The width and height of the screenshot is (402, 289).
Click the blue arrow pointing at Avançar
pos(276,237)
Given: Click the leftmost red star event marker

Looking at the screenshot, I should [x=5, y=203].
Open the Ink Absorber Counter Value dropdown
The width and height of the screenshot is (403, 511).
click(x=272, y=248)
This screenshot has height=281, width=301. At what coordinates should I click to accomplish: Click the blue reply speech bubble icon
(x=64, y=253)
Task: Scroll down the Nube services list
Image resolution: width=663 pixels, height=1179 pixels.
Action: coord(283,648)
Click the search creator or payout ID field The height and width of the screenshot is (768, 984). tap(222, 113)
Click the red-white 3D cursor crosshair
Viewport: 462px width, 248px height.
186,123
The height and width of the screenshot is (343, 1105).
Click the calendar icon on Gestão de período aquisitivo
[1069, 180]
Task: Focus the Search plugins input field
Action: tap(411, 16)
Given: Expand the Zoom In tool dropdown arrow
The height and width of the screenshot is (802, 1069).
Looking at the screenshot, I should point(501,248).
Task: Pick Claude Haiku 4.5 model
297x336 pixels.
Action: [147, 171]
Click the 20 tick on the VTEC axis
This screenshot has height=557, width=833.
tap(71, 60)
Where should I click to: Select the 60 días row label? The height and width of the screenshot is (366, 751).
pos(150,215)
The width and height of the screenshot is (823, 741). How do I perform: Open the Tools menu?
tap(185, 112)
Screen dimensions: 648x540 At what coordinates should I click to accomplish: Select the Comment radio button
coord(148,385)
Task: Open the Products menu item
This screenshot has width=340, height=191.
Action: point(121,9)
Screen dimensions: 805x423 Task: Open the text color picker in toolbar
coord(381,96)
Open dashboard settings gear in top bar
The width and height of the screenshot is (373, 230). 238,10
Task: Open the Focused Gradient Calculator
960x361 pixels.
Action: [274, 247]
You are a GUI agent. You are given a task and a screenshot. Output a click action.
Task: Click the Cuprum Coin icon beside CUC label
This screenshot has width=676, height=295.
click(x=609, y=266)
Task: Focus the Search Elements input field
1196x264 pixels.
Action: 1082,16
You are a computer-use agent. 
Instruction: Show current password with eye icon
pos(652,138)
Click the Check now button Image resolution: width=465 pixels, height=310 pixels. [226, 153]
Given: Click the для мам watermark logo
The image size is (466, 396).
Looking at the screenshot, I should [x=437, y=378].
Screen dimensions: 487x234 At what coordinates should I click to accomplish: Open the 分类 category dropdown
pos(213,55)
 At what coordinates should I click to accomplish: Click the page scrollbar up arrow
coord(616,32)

• • •

• [TASK TO CARRY OUT]
What's wanted here is every record, retyped exactly as shown above.

• [ANSWER SPACE]
The width and height of the screenshot is (402, 289).
Click the blue arrow pointing at Avançar
pos(276,237)
Given: Click the leftmost red star event marker

Looking at the screenshot, I should [x=5, y=203].
Open the Ink Absorber Counter Value dropdown
The width and height of the screenshot is (403, 511).
click(x=272, y=248)
This screenshot has height=281, width=301. At what coordinates should I click to accomplish: Click the blue reply speech bubble icon
(x=64, y=253)
Task: Scroll down the Nube services list
Image resolution: width=663 pixels, height=1179 pixels.
Action: coord(283,648)
Click the search creator or payout ID field The height and width of the screenshot is (768, 984). tap(222, 113)
Click the red-white 3D cursor crosshair
Viewport: 462px width, 248px height.
186,123
The height and width of the screenshot is (343, 1105).
Click the calendar icon on Gestão de período aquisitivo
[1069, 180]
Task: Focus the Search plugins input field
Action: tap(411, 16)
Given: Expand the Zoom In tool dropdown arrow
The height and width of the screenshot is (802, 1069).
Looking at the screenshot, I should point(501,248).
Task: Pick Claude Haiku 4.5 model
297x336 pixels.
Action: [147, 171]
Click the 20 tick on the VTEC axis
This screenshot has height=557, width=833.
tap(71, 60)
Where should I click to: Select the 60 días row label? The height and width of the screenshot is (366, 751).
pos(150,215)
The width and height of the screenshot is (823, 741). How do I perform: Open the Tools menu?
tap(185, 112)
Screen dimensions: 648x540 At what coordinates should I click to accomplish: Select the Comment radio button
coord(148,385)
Task: Open the Products menu item
This screenshot has width=340, height=191.
Action: point(121,9)
Screen dimensions: 805x423 Task: Open the text color picker in toolbar
coord(381,96)
Open dashboard settings gear in top bar
The width and height of the screenshot is (373, 230). 238,10
Task: Open the Focused Gradient Calculator
960x361 pixels.
Action: [274, 247]
You are a GUI agent. You are given a task and a screenshot. Output a click action.
Task: Click the Cuprum Coin icon beside CUC label
This screenshot has width=676, height=295.
click(x=609, y=266)
Task: Focus the Search Elements input field
1196x264 pixels.
Action: 1082,16
You are a computer-use agent. 
Instruction: Show current password with eye icon
pos(652,138)
Click the Check now button Image resolution: width=465 pixels, height=310 pixels. [226, 153]
Given: Click the для мам watermark logo
The image size is (466, 396).
Looking at the screenshot, I should [x=437, y=378].
Screen dimensions: 487x234 At what coordinates should I click to accomplish: Open the 分类 category dropdown
pos(213,55)
 At what coordinates should I click to accomplish: Click the page scrollbar up arrow
coord(616,32)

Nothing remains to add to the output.